Anthropic PBC said on Thursday that its Mythos-class artificial intelligence models, previously held back from general release on safety grounds, will reach all customers within the coming weeks. The company paired that disclosure with the launch of an upgraded flagship, Claude Opus 4.8, and the close of a $65 billion Series H funding round that values the firm at $965 billion.

In a statement, Anthropic cited “swift progress” on what it called “stronger safety safeguards.” The phrasing carried its own weight: only weeks earlier the same system had been deemed too dangerous for the open market.

The reversal arrives with a paper trail. Under a restricted partner program called Project Glasswing, roughly 50 partners, among them Apple, Microsoft, Amazon Web Services and Google, ran Mythos preview against production codebases and surfaced more than 10,000 high- or critical-severity vulnerabilities in critical software infrastructure. Anthropic priced the preview at $25 per million input tokens and $125 per million output tokens, committed up to $100 million in usage credits, and pledged a further $4 million in donations to Alpha-Omega, OpenSSF and the Apache Software Foundation.

Governments noticed. After Mythos was first disclosed in early April, Japan ordered a sweeping security review and Indian authorities demanded a patching effort at financial institutions, according to The Register. Partners with access have reportedly found that the volume of flaws the model surfaces sometimes outstrips their capacity to remediate them. That’s not a complaint about a tool that doesn’t work. It’s a complaint about one that works too well.

Opus 4.8, by contrast, is being sold as a virtue upgrade. Anthropic says it’s roughly four times less likely than Opus 4.7 to allow flaws in code it has produced to pass unremarked, and that its rates of deception and cooperation with misuse have fallen to levels comparable to those of the Mythos preview, which the company describes as its best-aligned model to date. The new model carries the same prices as its predecessor, $5 per million input tokens and $25 per million output tokens.

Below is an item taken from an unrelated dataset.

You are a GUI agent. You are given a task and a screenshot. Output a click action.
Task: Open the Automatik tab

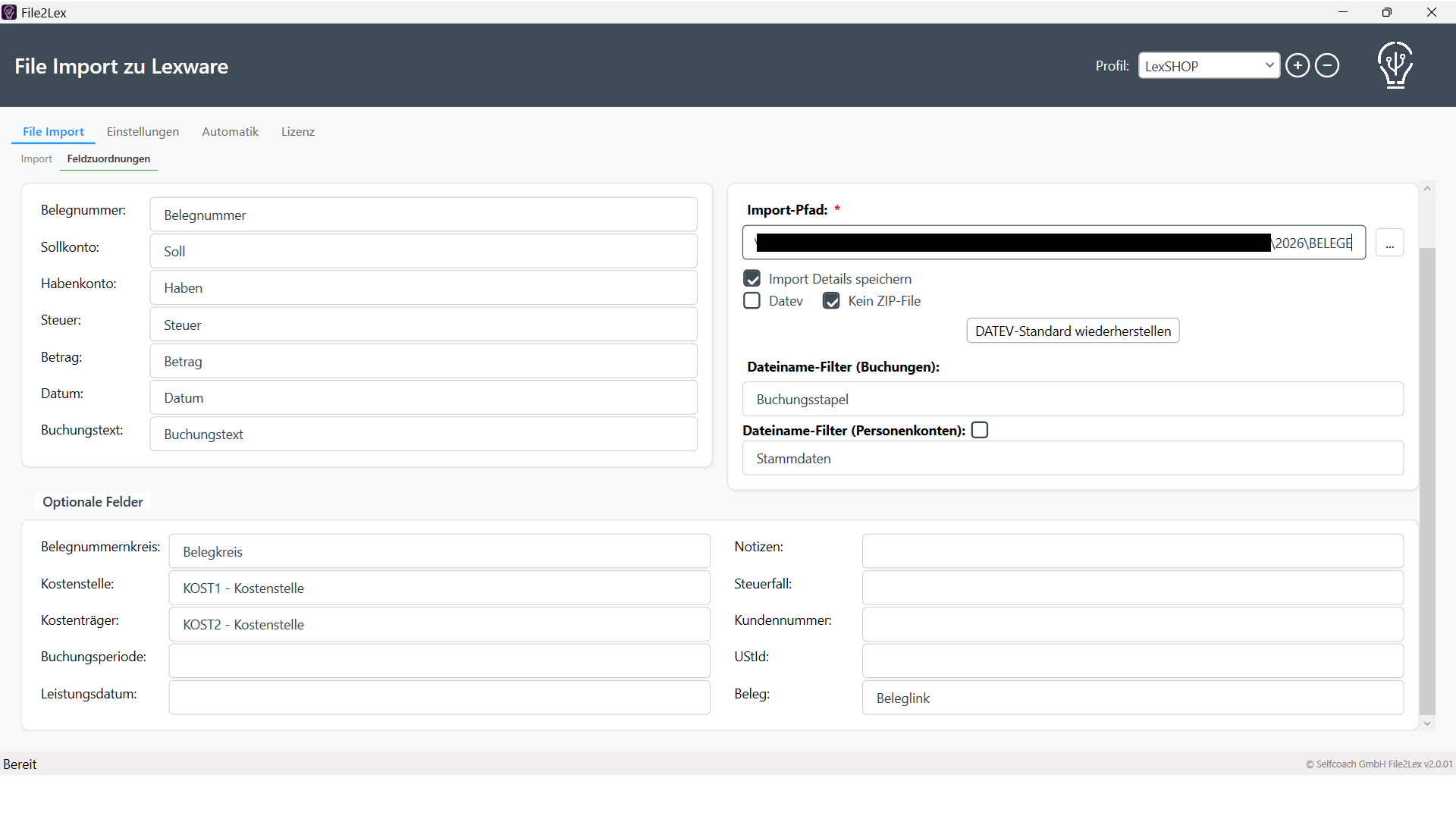coord(230,132)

The financial frame matters. In February, Anthropic closed a $30 billion Series G at $380 billion. Three months later, the valuation has more than doubled. Annualized revenue is running at roughly $30 billion in 2026, against about $1 billion at the end of 2024. Bloomberg reports that Anthropic and OpenAI are both weighing public offerings as soon as this fall.

“Swift progress,” then, is doing several jobs at once: a safety claim, a product claim, and a pre-IPO posture. The same model that triggered foreign-government interventions in April is, by late May, a feature in the deck.